- _WHAT THE TASK REQUIRES_:
Beginning at the line containing "You are a computer-use agent.", repeat each line below exactly up to and including the line containing "Task: Click the Labels input field". Do not repeat the pictures.

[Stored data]
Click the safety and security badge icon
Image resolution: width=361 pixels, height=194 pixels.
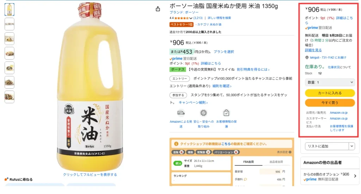coord(203,113)
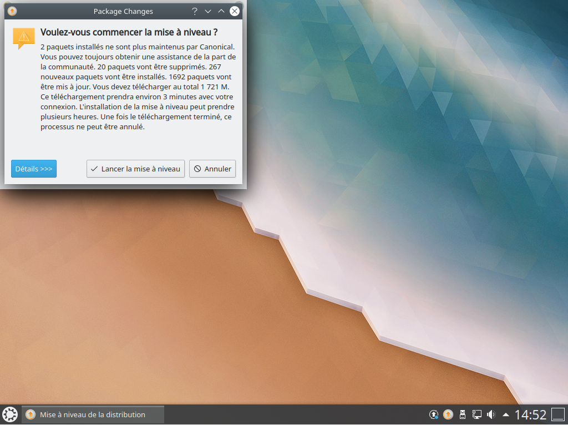Click Lancer la mise à niveau
Image resolution: width=568 pixels, height=425 pixels.
click(135, 169)
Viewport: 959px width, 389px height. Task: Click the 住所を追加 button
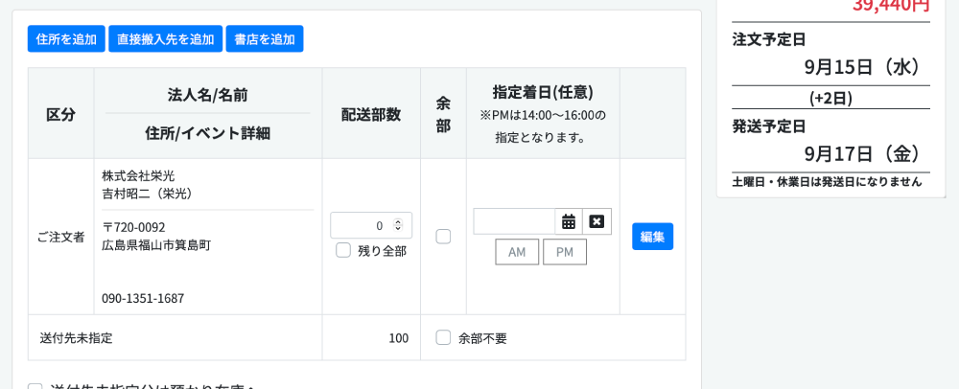coord(66,39)

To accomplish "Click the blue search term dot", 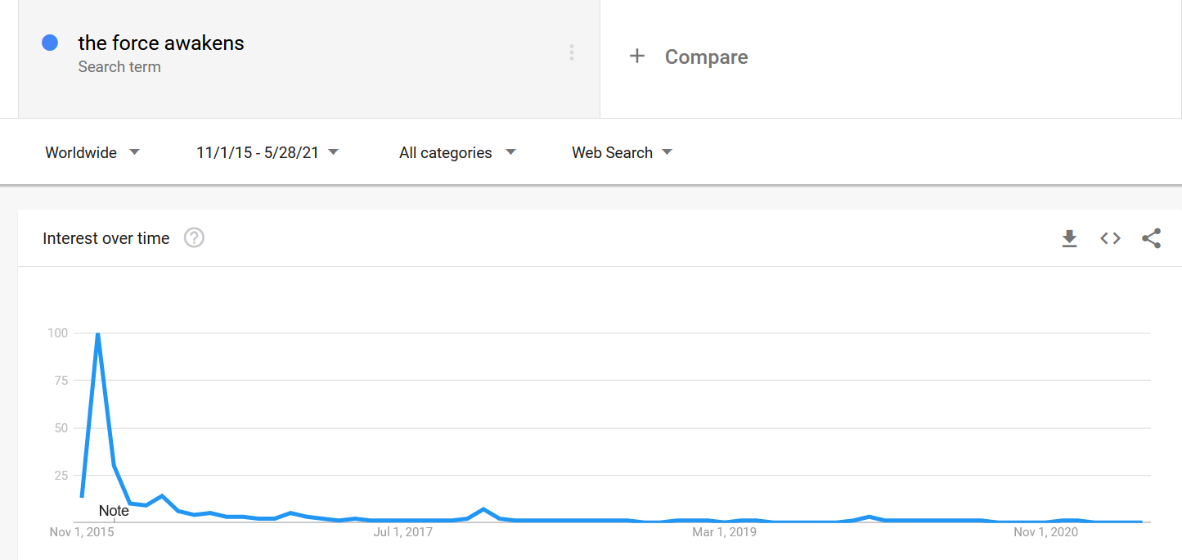I will tap(50, 43).
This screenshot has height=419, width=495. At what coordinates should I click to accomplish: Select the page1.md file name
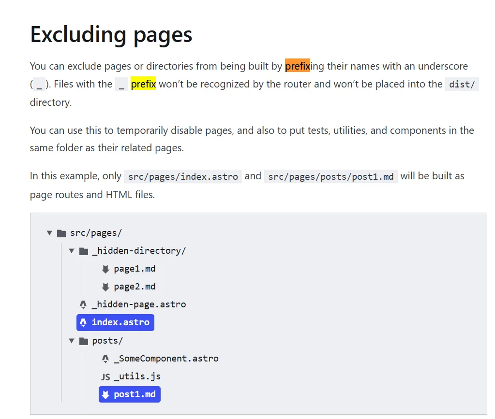tap(135, 269)

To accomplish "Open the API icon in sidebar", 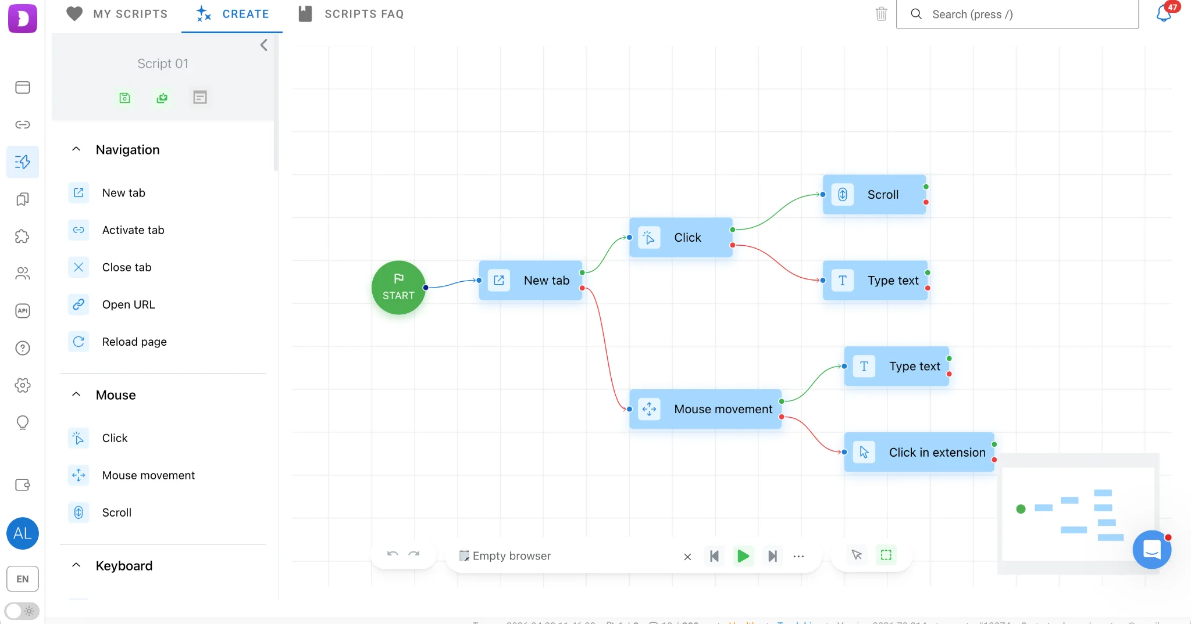I will pyautogui.click(x=23, y=311).
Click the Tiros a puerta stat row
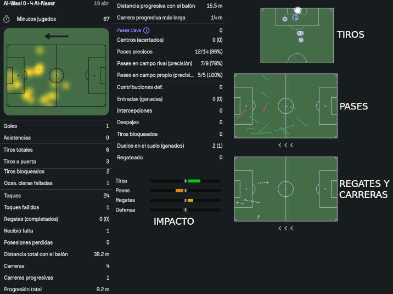This screenshot has height=294, width=393. tap(56, 162)
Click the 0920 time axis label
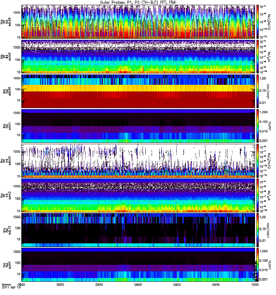Image resolution: width=276 pixels, height=295 pixels. pos(177,284)
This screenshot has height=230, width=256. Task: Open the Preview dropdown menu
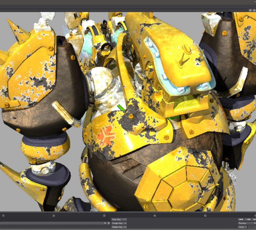tap(247, 223)
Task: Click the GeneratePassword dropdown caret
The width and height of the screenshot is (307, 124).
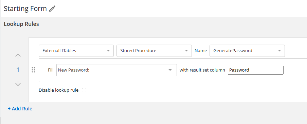Action: pos(279,51)
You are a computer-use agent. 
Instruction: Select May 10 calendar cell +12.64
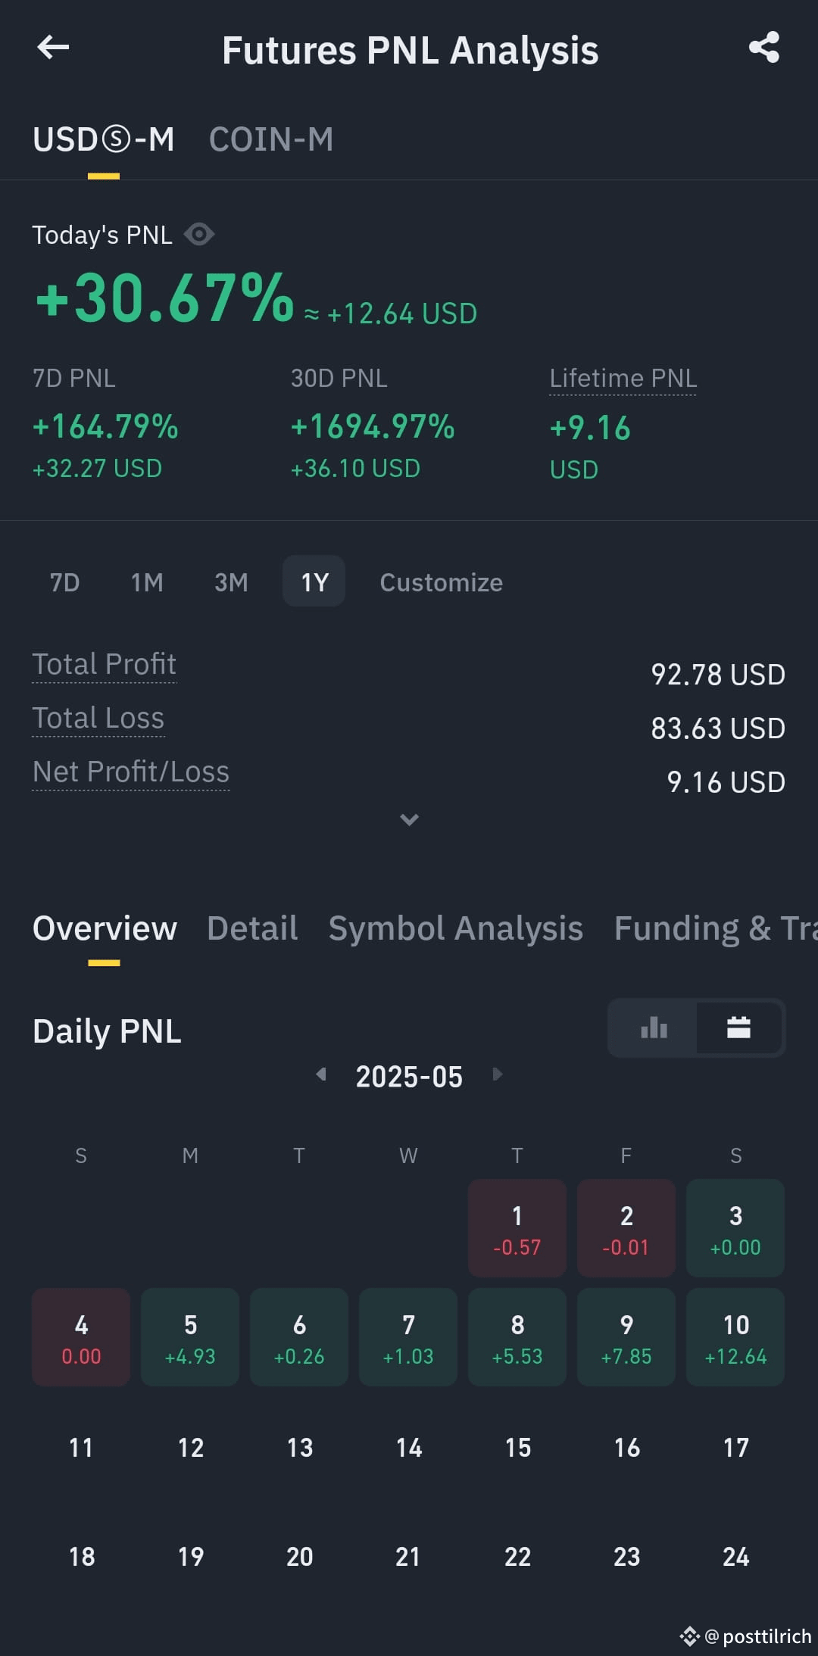tap(735, 1337)
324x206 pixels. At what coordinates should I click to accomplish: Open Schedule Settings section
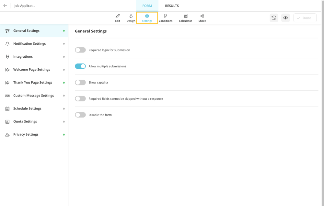[x=27, y=109]
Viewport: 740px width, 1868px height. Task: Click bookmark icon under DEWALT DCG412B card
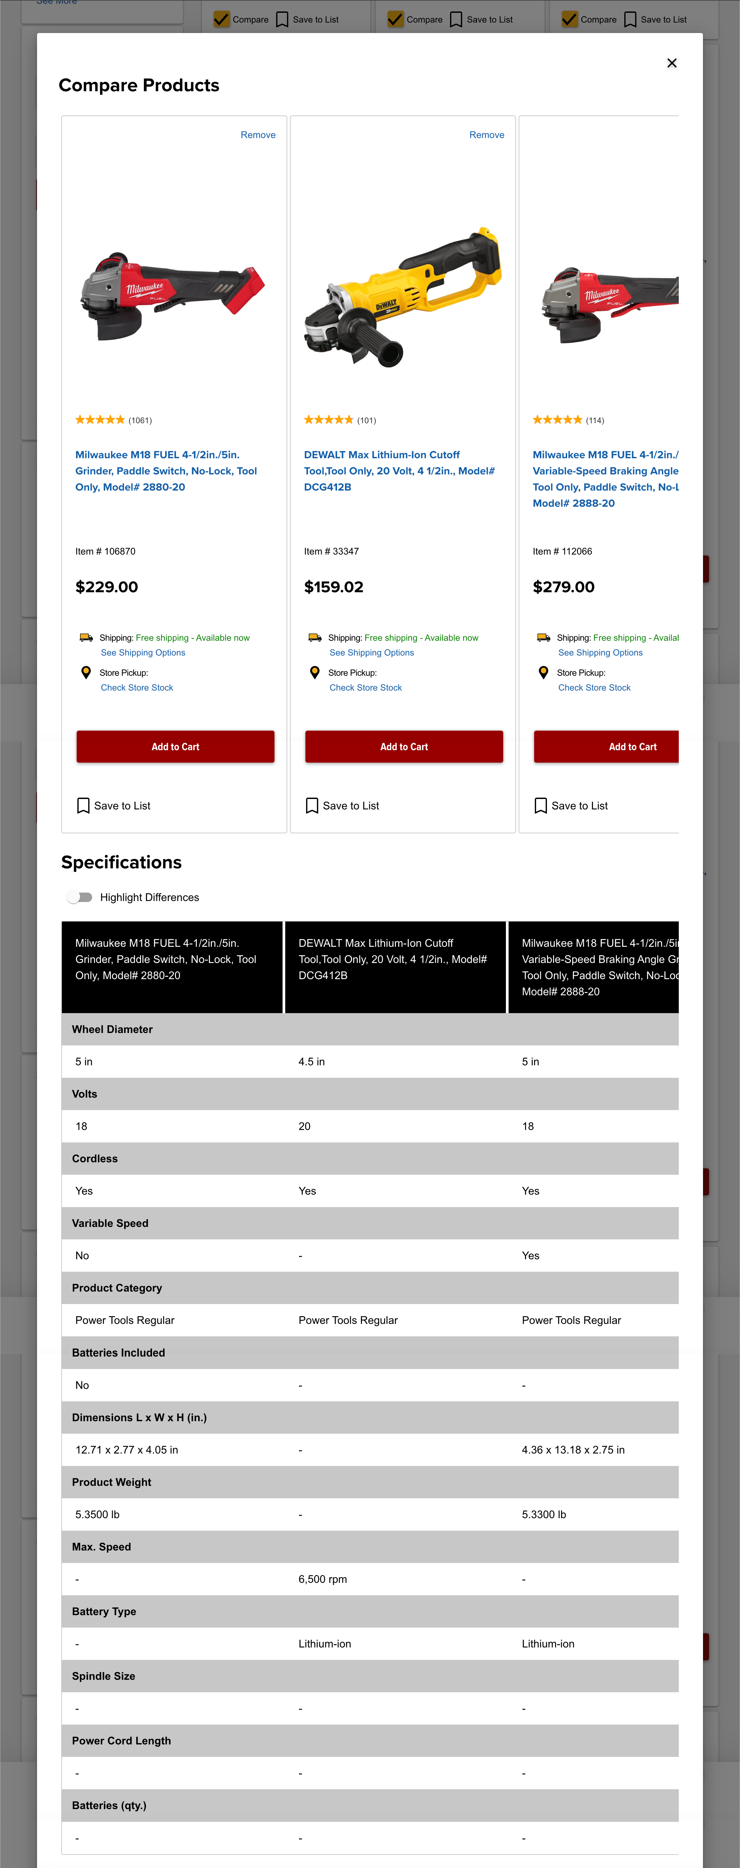[312, 806]
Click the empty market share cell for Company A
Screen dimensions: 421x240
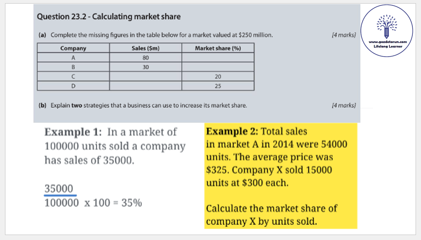[x=218, y=58]
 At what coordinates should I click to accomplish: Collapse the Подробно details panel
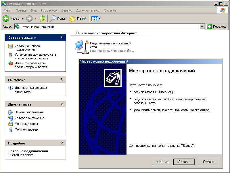coord(61,143)
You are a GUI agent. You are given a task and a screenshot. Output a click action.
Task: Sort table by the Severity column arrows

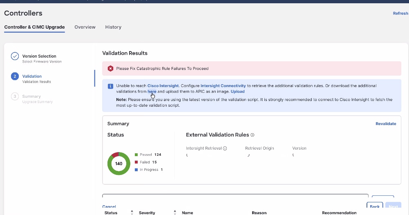(x=175, y=213)
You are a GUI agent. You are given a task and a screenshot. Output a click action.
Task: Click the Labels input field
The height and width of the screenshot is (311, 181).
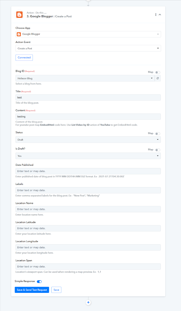click(x=88, y=190)
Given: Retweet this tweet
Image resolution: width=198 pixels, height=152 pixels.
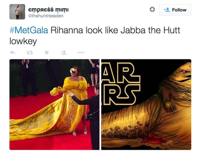Looking at the screenshot, I should (x=30, y=52).
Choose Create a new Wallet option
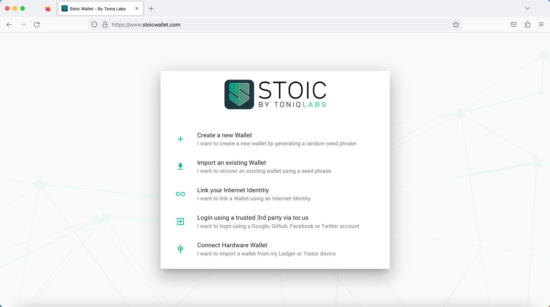The image size is (550, 307). pos(225,135)
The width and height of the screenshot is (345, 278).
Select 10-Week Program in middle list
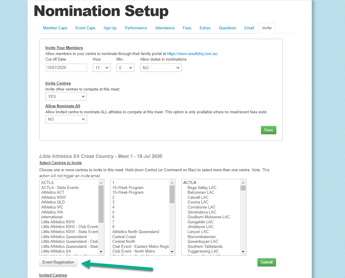point(128,188)
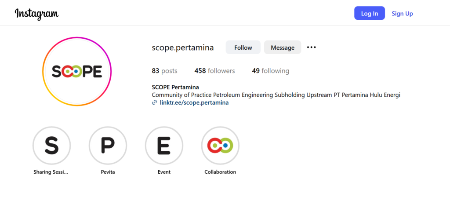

- _SOLVED PROBLEM_:
You are a computer-use agent. 
Instruction: Select May 10 calendar cell +12.64
tap(735, 1337)
324x206 pixels. At what coordinates should I click to accomplish: Open Schedule Settings section
[x=27, y=109]
Viewport: 740px width, 1868px height. Task: Click bookmark icon under DEWALT DCG412B card
[312, 806]
Click the empty market share cell for Company A
Screen dimensions: 421x240
[x=218, y=58]
 At what coordinates should I click to accomplish: Collapse the Подробно details panel
coord(61,143)
You are a GUI agent. You are given a task and a screenshot. Output a click action.
Task: Sort table by the Severity column arrows

(x=175, y=213)
You are a GUI agent. You are given a task and a screenshot. Output a click action.
Task: Click the Labels input field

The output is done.